(Beginning of Extracted material)

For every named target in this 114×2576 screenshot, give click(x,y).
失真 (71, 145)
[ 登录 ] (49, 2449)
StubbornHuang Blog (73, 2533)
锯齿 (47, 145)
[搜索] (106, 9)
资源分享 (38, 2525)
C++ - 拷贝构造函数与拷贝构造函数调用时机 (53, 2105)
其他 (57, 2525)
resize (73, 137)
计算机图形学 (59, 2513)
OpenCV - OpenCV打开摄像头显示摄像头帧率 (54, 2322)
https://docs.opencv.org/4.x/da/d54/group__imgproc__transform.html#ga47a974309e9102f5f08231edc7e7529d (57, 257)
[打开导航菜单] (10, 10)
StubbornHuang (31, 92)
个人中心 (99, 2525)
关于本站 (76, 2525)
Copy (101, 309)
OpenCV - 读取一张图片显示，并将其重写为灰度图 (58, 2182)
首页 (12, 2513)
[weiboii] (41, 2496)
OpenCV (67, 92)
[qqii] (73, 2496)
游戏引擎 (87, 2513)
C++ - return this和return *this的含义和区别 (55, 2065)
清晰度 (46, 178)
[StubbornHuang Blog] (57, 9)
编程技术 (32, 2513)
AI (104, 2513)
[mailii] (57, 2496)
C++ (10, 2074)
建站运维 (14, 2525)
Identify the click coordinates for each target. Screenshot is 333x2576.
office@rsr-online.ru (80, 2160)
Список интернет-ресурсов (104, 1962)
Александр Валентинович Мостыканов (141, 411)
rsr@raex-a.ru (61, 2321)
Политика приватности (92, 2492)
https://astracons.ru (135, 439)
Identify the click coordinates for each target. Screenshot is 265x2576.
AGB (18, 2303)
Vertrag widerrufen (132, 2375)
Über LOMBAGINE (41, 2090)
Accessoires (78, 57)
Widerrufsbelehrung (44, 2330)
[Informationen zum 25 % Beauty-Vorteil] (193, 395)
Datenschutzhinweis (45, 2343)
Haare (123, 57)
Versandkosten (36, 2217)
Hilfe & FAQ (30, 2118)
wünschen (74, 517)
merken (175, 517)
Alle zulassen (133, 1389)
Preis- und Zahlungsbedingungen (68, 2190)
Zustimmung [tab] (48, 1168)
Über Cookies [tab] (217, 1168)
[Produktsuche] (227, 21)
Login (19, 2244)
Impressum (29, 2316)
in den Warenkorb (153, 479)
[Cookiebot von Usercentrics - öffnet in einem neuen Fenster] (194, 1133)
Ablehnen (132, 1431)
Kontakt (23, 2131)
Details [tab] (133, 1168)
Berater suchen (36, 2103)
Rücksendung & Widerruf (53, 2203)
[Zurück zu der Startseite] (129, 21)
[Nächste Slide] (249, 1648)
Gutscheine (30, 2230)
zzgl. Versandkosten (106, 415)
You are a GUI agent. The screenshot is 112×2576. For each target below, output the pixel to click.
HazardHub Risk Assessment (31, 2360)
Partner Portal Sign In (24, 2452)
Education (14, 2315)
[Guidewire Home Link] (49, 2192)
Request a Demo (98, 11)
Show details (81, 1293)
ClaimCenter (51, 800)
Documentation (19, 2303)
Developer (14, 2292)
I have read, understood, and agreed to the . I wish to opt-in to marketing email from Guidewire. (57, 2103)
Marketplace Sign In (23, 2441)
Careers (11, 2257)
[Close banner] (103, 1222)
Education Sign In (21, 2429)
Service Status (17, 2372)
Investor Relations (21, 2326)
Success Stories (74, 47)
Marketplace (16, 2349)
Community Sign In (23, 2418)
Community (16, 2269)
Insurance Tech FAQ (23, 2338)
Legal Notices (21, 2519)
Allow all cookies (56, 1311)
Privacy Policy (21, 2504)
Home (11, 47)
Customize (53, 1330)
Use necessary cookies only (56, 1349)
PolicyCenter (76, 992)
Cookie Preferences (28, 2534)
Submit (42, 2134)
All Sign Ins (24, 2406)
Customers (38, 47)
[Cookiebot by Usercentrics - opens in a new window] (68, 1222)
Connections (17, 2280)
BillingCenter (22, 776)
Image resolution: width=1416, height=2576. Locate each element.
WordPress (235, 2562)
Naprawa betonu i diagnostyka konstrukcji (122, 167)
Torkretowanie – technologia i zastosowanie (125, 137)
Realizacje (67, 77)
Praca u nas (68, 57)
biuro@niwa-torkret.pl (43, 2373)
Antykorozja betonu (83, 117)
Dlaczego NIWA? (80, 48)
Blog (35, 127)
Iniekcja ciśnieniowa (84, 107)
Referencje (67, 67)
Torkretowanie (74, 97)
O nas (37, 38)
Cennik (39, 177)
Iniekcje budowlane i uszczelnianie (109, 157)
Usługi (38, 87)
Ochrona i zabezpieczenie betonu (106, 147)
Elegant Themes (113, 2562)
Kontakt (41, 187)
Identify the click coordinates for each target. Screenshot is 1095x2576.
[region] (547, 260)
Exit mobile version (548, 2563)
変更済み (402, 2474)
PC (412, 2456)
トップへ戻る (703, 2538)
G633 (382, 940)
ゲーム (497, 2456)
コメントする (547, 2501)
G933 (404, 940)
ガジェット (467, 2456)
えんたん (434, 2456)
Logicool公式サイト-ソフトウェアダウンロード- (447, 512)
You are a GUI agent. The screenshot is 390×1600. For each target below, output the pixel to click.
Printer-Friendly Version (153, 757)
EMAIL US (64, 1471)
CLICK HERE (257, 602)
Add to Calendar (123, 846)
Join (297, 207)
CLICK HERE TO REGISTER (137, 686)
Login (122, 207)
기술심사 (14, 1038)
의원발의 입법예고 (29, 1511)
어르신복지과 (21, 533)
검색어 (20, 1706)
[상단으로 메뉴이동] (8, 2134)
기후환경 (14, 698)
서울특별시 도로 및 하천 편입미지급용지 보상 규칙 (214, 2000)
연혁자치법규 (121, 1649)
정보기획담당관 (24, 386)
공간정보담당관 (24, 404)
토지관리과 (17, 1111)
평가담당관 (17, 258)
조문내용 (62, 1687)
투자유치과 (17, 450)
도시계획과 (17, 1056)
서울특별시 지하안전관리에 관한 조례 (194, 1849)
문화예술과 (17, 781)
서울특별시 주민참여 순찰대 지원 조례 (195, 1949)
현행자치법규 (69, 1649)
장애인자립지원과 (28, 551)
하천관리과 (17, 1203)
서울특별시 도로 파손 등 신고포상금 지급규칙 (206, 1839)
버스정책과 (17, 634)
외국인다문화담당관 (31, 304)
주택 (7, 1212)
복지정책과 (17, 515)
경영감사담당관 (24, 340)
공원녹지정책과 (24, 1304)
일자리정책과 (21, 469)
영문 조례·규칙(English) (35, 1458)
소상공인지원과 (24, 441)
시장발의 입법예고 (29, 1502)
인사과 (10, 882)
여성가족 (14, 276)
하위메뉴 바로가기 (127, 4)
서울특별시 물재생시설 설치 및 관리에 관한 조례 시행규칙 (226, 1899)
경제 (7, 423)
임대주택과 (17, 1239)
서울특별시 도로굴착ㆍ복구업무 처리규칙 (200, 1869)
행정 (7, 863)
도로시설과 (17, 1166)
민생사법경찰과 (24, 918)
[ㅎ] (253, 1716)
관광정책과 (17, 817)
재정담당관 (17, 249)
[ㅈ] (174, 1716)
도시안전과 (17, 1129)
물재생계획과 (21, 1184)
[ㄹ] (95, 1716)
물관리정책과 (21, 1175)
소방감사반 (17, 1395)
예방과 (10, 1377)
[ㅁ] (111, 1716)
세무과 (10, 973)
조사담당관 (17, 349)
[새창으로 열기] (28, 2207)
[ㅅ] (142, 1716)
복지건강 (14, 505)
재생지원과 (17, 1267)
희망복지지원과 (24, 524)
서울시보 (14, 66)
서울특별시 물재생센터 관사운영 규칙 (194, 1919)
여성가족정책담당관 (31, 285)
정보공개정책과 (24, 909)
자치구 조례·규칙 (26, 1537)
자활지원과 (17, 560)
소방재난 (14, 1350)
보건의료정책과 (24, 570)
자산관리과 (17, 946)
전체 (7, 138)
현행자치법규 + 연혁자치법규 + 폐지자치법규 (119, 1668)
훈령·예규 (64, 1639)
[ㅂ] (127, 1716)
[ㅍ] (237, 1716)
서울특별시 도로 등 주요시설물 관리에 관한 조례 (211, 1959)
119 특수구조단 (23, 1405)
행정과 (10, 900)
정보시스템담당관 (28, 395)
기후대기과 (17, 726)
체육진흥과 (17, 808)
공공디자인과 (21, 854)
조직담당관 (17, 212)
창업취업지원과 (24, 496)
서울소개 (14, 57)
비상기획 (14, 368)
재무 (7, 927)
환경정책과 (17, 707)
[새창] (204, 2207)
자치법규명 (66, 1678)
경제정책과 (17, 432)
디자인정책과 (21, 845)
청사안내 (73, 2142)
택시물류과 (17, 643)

(End of Extracted material)

- **What the exercise asks**: Reproduce exactly the lines of the records above from the one with "공간정보담당관 (24, 404)" to the one with "영문 조례·규칙(English) (35, 1458)", both included, and leave out everything else.

- **Reply to the exercise**:
공간정보담당관 (24, 404)
토지관리과 (17, 1111)
평가담당관 (17, 258)
조문내용 (62, 1687)
투자유치과 (17, 450)
도시계획과 (17, 1056)
서울특별시 지하안전관리에 관한 조례 (194, 1849)
문화예술과 (17, 781)
서울특별시 주민참여 순찰대 지원 조례 (195, 1949)
현행자치법규 (69, 1649)
장애인자립지원과 (28, 551)
하천관리과 (17, 1203)
서울특별시 도로 파손 등 신고포상금 지급규칙 (206, 1839)
버스정책과 (17, 634)
외국인다문화담당관 (31, 304)
주택 (7, 1212)
복지정책과 (17, 515)
경영감사담당관 (24, 340)
공원녹지정책과 (24, 1304)
일자리정책과 (21, 469)
영문 조례·규칙(English) (35, 1458)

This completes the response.